**Problems to work on**.
[A] Decide whether each statement agrees with the check-in comments below. Answer yes or no for each, and quote the deciding words.
(i) One commenter marked Friday with eight breaths for the Hard and eight for the Good.
(ii) One commenter connects Not Enough Sleep to moving into a noisy house.
(iii) One commenter had understood the saying "Not My Circus" to be Italian.
[B] In the check-in comments below, reproduce word for word the part that opens with the words containing "Lots of thanks" and closes with "the big Op.".

**Source document**.

Superpowers I’ve had: extreme levels of Not My Circus
Superpowers I want: Stellar Self-care, Eyes On The Shining Beacon
Ugh@red alert–Hard.
And I LOVE your superpowers of Not My Circus! That is one of my favourite sayings, and understood it to be Polish so even more thrilled that you use it *grins*
Ola Chickeners! Not Enough Sleep has been my daily (nightly) reality since I moved into this noisy house so I am sending you love and recuperative-vibes for this.
This week was hard! But some of it was good! I was so very thankful when Friday came, I sat and did eight breaths for the Hard, eight for the Good, and it meant a lot to think of all of you I knew would be Chickening as well, either at that moment or later.
Lots of thanks for this supportive space. I can’t tell you how much it helped to remember Now is Not Then this week! Sx
This week I had the superpower of Even Painful Epiphanies Lead to Yes and the related superpower of I Know Who My People Are.
There was a lot a lot of hard this week. Realising that most of my body pain is sublimated emotional pain and setting up ways to release it has been the big Op.
A lot of moving parts are bringing up a lot of monsters but also a lot of hope, which is a fun tightrope to walk.

**Source information**.
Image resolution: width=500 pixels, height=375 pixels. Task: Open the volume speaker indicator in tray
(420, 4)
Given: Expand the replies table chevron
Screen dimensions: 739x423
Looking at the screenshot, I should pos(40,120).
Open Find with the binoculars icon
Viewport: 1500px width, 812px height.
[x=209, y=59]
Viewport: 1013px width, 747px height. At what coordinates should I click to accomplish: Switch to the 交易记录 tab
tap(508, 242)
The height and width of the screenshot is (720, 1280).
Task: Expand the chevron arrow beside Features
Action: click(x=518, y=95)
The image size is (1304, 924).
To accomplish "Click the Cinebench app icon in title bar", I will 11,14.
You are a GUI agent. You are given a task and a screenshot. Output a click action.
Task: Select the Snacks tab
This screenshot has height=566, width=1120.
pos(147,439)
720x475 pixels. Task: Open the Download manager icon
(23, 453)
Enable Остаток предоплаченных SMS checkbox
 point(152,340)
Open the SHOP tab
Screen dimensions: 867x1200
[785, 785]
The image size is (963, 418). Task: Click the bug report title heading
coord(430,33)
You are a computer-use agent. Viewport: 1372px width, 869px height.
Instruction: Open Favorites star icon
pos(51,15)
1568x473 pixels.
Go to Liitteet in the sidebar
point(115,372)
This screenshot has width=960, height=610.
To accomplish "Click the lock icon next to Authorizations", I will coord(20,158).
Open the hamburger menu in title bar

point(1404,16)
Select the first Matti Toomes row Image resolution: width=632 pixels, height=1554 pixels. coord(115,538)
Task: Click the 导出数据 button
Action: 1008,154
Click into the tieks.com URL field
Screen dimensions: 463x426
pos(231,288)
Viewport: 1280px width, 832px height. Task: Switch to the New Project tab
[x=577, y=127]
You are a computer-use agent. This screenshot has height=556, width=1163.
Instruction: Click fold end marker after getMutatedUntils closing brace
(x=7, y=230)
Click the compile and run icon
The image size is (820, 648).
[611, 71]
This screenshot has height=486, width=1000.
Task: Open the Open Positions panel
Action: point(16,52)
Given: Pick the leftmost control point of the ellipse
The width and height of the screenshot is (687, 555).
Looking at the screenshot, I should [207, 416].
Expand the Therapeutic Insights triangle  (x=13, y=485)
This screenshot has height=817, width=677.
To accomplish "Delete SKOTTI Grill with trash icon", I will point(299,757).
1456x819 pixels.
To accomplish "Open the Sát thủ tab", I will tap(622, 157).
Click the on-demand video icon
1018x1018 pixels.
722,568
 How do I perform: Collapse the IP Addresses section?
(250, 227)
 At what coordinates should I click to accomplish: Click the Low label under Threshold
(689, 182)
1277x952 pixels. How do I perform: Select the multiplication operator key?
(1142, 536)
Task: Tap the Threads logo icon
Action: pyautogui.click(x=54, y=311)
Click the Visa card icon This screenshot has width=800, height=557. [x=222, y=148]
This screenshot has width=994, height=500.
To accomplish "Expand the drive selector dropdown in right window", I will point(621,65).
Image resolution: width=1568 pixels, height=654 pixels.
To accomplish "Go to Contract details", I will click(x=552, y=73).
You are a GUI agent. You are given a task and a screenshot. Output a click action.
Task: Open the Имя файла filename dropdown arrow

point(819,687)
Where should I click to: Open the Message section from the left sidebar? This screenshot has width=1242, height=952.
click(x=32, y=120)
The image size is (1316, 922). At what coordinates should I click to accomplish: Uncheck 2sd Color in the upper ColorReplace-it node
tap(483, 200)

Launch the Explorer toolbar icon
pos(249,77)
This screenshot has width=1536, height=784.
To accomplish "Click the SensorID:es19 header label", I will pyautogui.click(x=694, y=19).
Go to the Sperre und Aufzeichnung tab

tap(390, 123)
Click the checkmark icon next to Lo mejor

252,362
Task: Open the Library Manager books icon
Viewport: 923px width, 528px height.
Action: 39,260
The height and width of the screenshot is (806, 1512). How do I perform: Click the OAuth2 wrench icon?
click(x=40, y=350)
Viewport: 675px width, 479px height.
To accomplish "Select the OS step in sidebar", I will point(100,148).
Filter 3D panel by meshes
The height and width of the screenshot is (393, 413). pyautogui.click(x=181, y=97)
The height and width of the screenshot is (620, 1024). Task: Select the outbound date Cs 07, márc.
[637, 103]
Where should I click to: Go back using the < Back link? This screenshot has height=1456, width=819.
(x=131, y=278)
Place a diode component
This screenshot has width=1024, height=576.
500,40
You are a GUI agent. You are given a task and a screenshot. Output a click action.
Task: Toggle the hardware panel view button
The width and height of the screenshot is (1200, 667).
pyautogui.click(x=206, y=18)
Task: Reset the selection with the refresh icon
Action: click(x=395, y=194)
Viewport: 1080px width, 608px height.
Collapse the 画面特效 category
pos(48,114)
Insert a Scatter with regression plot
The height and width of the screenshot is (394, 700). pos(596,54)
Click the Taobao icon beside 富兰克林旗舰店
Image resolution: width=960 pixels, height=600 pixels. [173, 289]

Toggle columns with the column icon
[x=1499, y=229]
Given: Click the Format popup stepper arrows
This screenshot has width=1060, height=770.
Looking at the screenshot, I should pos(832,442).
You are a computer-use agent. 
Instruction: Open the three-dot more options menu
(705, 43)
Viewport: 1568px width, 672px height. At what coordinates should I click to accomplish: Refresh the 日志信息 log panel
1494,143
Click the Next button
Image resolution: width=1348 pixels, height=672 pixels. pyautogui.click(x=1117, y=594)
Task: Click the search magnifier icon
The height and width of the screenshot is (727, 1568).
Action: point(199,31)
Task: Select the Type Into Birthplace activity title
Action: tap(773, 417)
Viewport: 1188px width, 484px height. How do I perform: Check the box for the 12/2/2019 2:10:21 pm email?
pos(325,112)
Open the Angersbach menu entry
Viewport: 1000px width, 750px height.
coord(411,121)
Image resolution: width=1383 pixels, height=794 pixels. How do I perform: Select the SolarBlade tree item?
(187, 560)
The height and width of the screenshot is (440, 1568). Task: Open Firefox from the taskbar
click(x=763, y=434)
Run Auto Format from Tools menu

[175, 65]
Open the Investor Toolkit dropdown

**Solutions to each task**.
[A]
(i) Yes: "I sat and did eight breaths for the Hard, eight for the Good"
(ii) Yes: "Not Enough Sleep has been my daily (nightly) reality since I moved into this noisy house"
(iii) No: "understood it to be Polish"

[B]
Lots of thanks for this supportive space. I can’t tell you how much it helped to remember Now is Not Then this week! Sx
This week I had the superpower of Even Painful Epiphanies Lead to Yes and the related superpower of I Know Who My People Are.
There was a lot a lot of hard this week. Realising that most of my body pain is sublimated emotional pain and setting up ways to release it has been the big Op.